Ik vergeef mezelf dat ik van mezelf heb geaccepteerd en aanvaard niet te beseffen dat door toe te staan dat zelfs maar één enkel mens, of kind, of dier, of boom, of levend wezen lijdt onder ons najagen van geluk, ons recht op Leven nietig  verklaart, precies zoals wij het recht op Leven nietig verklaren van hen die aan de verliezende kant van onze verlangens belanden.

Ik vergeef mezelf dat ik van mezelf heb geaccepteerd en aanvaard niet te beseffen dat in de loop van de geschiedenis Leven nooit enige Waarde heeft gehad op Aarde.

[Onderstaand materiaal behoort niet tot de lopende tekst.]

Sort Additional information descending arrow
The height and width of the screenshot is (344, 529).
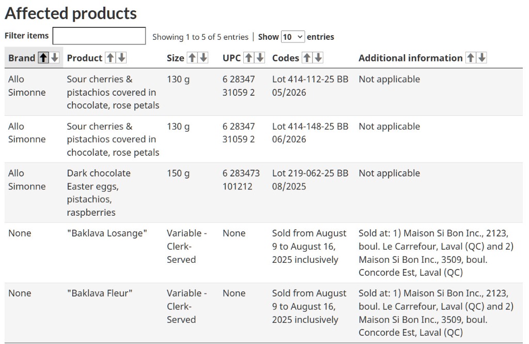tap(481, 58)
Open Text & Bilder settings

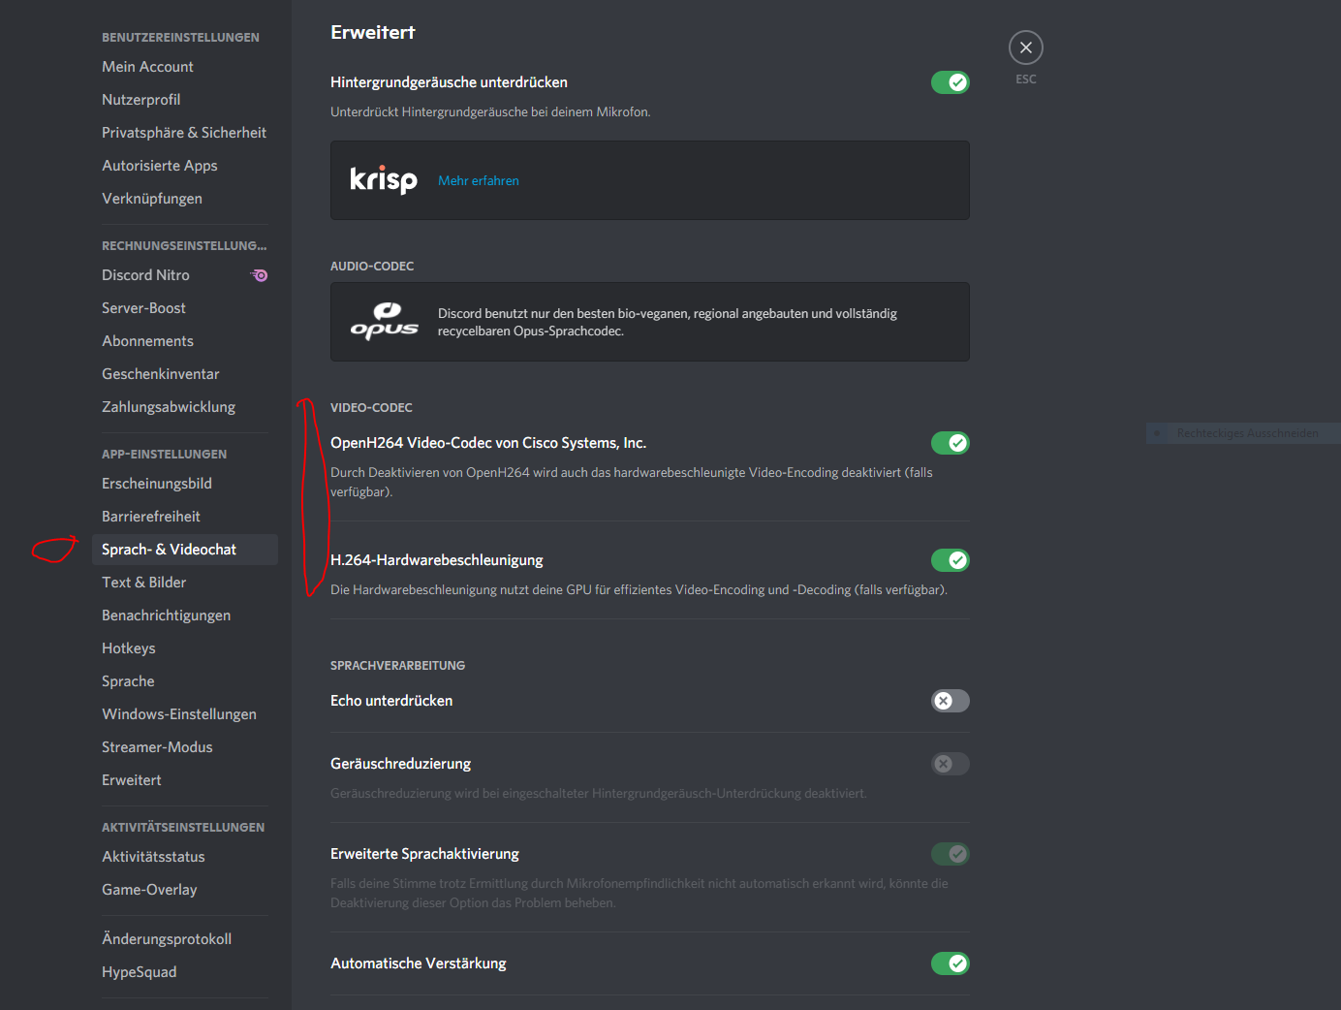point(143,583)

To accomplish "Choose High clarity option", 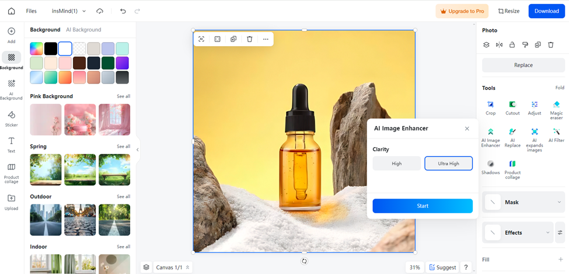I will pyautogui.click(x=396, y=164).
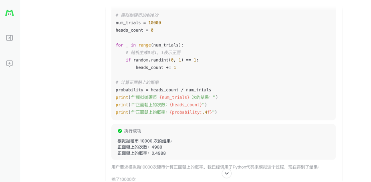Click the green success checkmark icon

point(120,131)
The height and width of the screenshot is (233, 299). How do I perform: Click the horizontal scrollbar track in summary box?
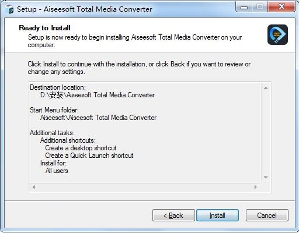tap(145, 187)
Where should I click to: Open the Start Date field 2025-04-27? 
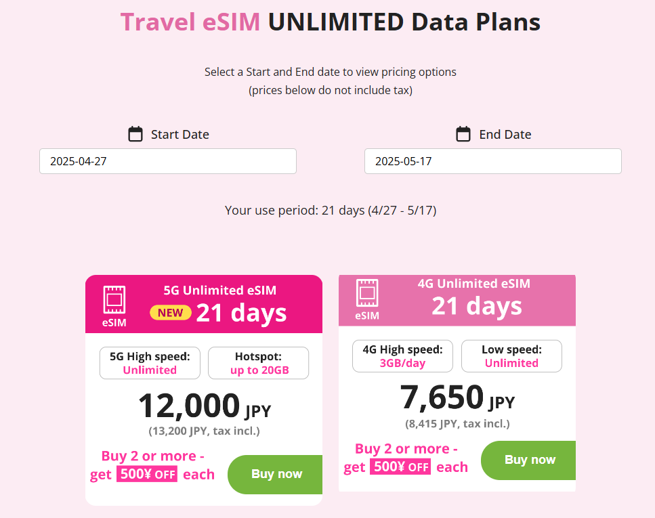pos(168,161)
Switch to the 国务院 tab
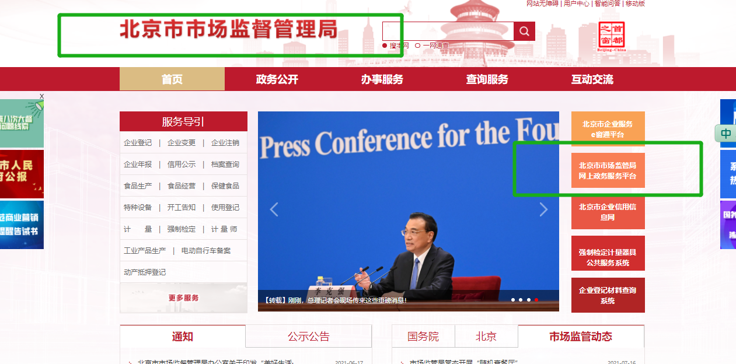This screenshot has width=736, height=364. (423, 337)
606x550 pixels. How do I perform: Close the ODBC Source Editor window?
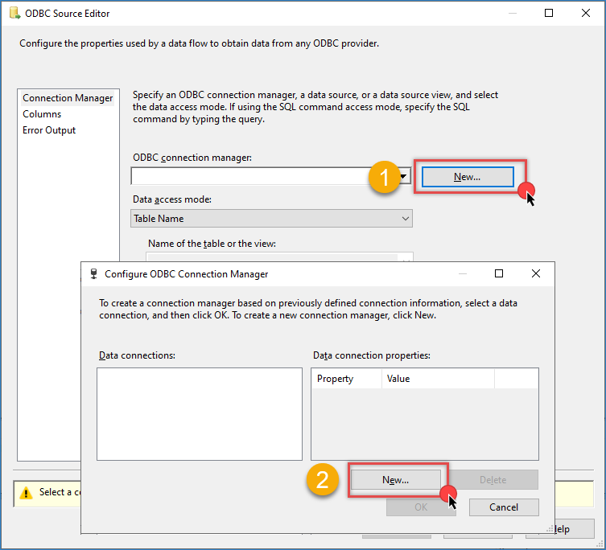[585, 14]
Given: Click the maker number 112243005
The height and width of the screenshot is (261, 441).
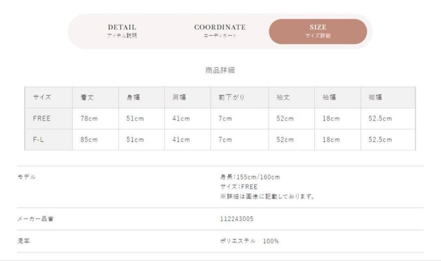Looking at the screenshot, I should pos(236,219).
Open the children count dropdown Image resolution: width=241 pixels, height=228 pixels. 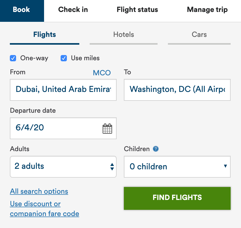pos(177,166)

Ik vergeef mezelf dat ik van mezelf heb geaccepteerd en aanvaard niet te beseffen dat elke ouder aan Leven boven alles waarde geeft – als het om hun eigen kinderen gaat – en dat elke ouder in constante angst leeft over wat er met degenen die zij Liefhebben zou kunnen gebeuren – zonder het voor handen zijnde politieke gereedschap te gebruiken om te garanderen dat aan al het Leven waarde toegekend wordt, en beschermd wordt, wat een einde zal maken aan de angst die ze hebben om degenen die zij Liefhebben te verliezen aan iets vreselijks – een angst geboren uit de verschrikkingen die we toestaan te gebeuren in de levens van meer dan de helft van de wereldbevolking.

Ik vergeef mezelf dat ik van mezelf heb geaccepteerd en aanvaard me niet te realiseren dat alles wat ik in deze wereld heb geaccepteerd, een leugen moet zijn, omdat het NIET het enige van ECHTE WAARDE ondersteunt: Leven.

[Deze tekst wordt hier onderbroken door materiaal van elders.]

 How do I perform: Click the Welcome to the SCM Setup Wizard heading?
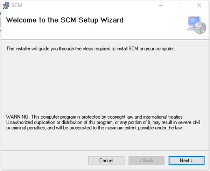click(65, 20)
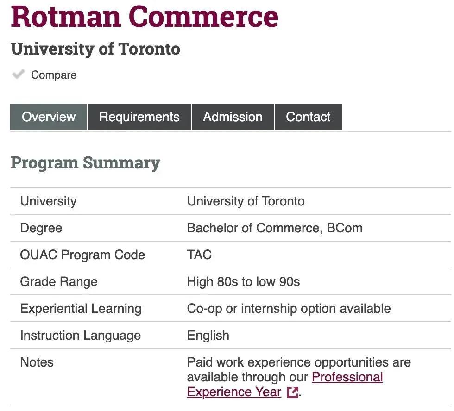454x411 pixels.
Task: Click the Bachelor of Commerce, BCom value
Action: (275, 228)
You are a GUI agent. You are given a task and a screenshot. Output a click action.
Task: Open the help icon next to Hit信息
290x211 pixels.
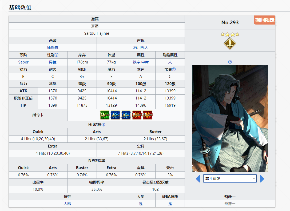pyautogui.click(x=104, y=125)
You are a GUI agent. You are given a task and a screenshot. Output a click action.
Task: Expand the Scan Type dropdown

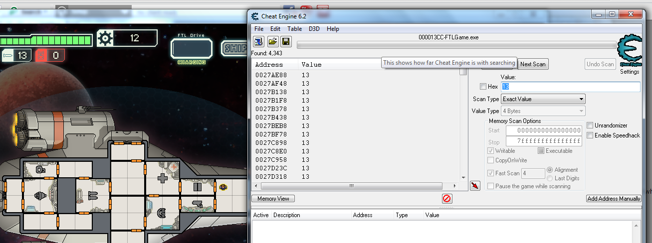point(543,99)
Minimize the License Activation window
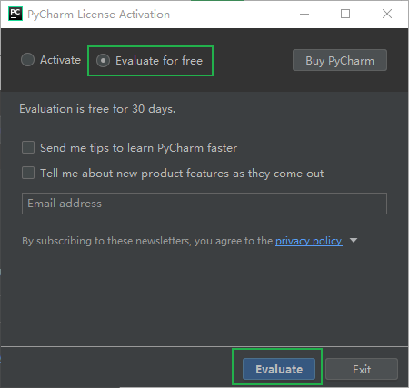This screenshot has height=388, width=409. tap(304, 14)
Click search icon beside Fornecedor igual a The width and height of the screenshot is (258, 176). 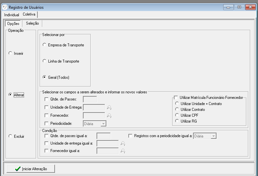pos(123,151)
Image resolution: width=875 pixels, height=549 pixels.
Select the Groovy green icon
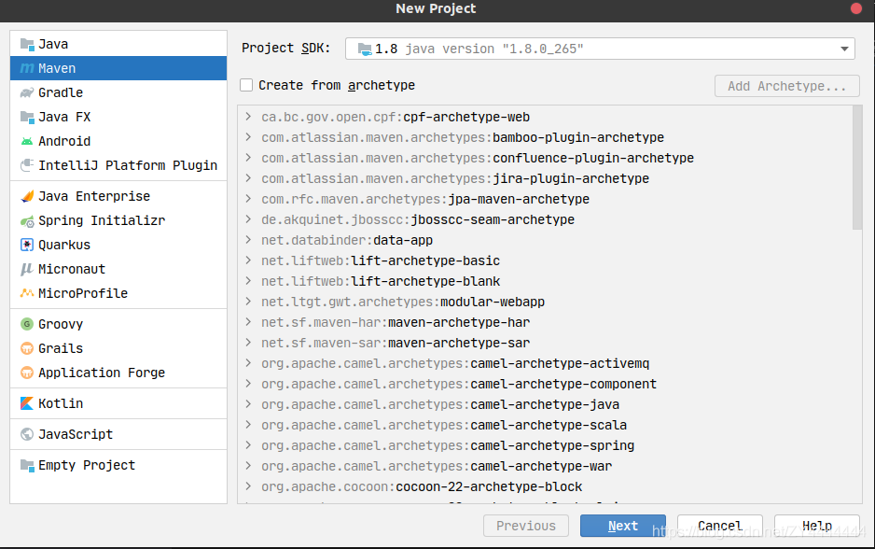[27, 324]
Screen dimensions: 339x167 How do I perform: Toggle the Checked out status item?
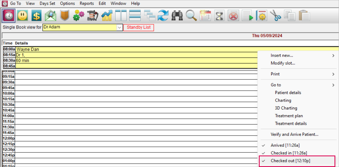290,161
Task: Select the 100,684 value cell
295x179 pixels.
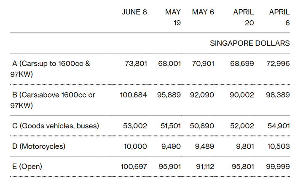Action: 133,95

Ik vergeef mezelf dat ik van mezelf heb geaccepteerd en aanvaard om me niet te realiseren dat Leven als de Waarde IN DEZE realiteit het Enige LEVEN is dat zeker is, en daarom mag geen enkel HIERNAMAALS de besluitvorming beïnvloeden of er enige rol inspelen als het gaat om het scheppen van een wereld die Al het Leven Gelijke waarde toekent in elk opzicht, van geboorte tot dood.

 

Ik stel me ten doel om te laten zien dat het hebben van Mensen die ik Meer Liefheb dan de levens van andere wezens, mijn Liefde destructief maakt en op angst gebaseerd.

Ik stel mij ten doel om aan te tonen dat waarde hechten aan bezittingen en geld, en gevoelens, alleen maar het produceren van een wereld van Verschrikkingen voor velen zal voortzetten – en dat de daad van mijn Leven zeker stellen met geld gelijk staat aan een Oorlogshandeling tegen de Waarde van Leven voor Al het Leven Gelijkelijk.

Ik zet mij in om te laten zien dat deze wereld geproduceerd en in stand gehouden wordt door de ouders die de Nieuwe Kinderen trainen om in hun voetsporen van toegestaan misbruik te treden.

Ik zet mij in om te laten zien dat de oplossing altijd al bekend was en voor de hand liggend, maar nooit toegepast werd: werkelijk Geven zoals je zelf zou willen ontvangen.

Ik zet mij in om aan te tonen dat innerlijke verandering zonder onmiddellijke verandering aan de buitenkant – een Leugen is. Als je van binnen verandert, zal je onmiddellijk wie je bent Buiten, in deze Wereld, veranderen – en dit is de echte Sleutel om te bevestigen dat je innerlijke verandering ook echt was.

Ik zet mij in om het bestuderen van de geschiedenis te promoten, zodat een ieder kan zien dat we nooit iets hebben geleerd van de geschiedenis.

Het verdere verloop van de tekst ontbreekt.